STATED PROBLEM ▸
Update the lines from the one containing "Given: Click the" through the one containing "Looking at the screenshot, I should 222,747.", inclusive, so that "Python Console" becomes "Terminal" and nothing else changes. Give only those lines.

INPUT ROWS ▸

=====

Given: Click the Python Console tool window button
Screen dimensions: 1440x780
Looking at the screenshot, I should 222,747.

=====

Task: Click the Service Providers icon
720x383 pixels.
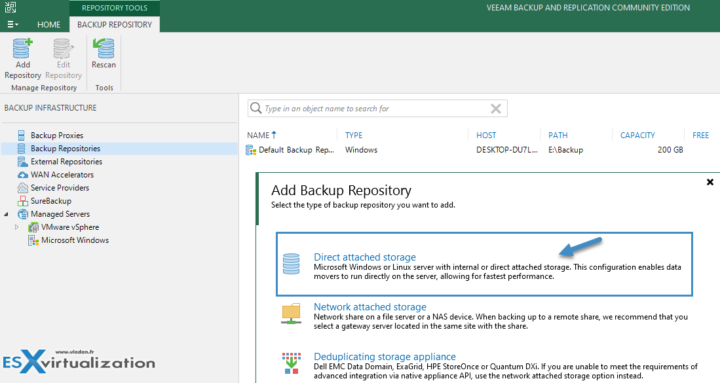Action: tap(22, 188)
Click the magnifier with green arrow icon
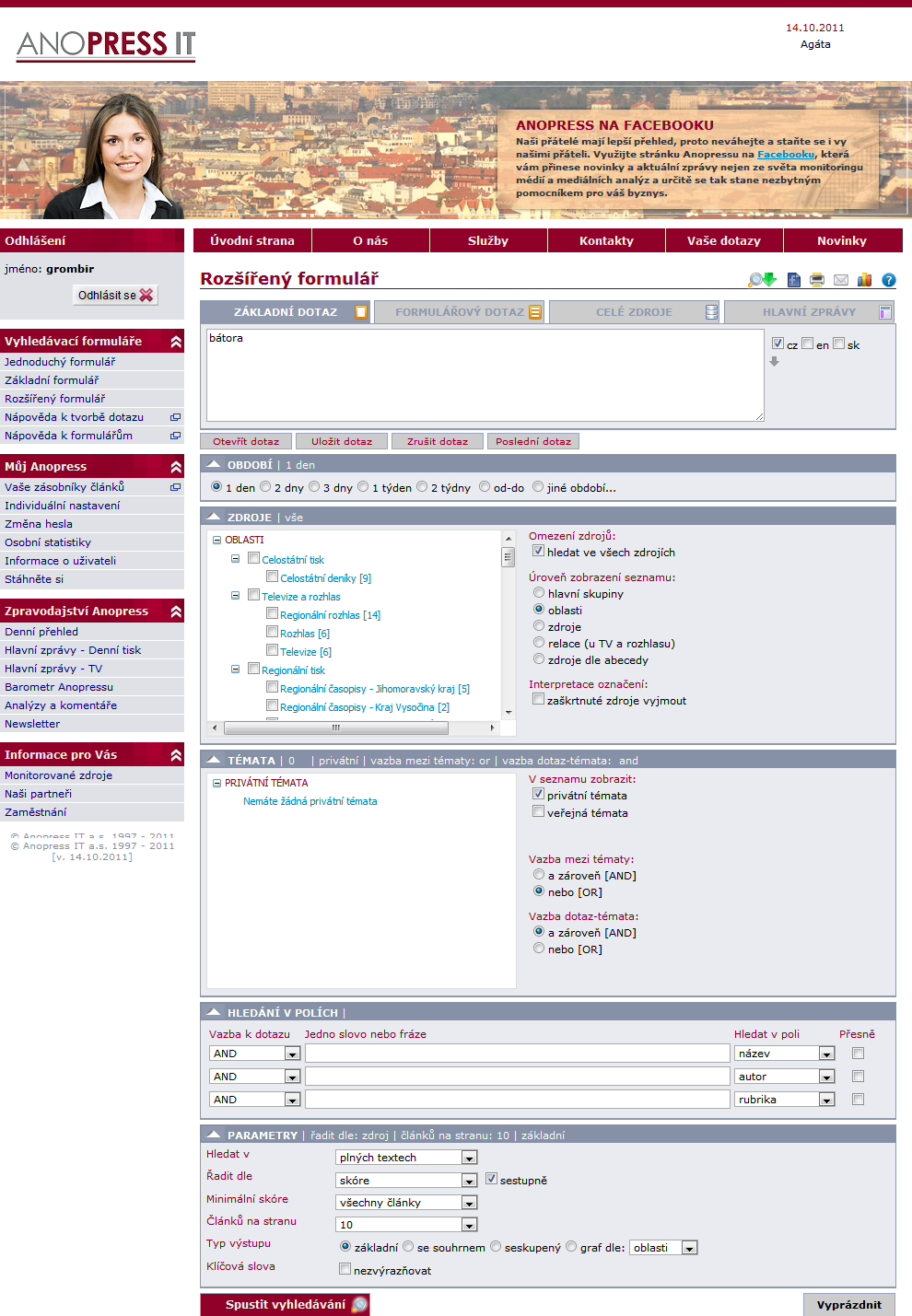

=====

SOLUTION TO THIS TASK ▸
Given: Click the Terminal tool window button
Screen dimensions: 1440x780
Looking at the screenshot, I should 222,747.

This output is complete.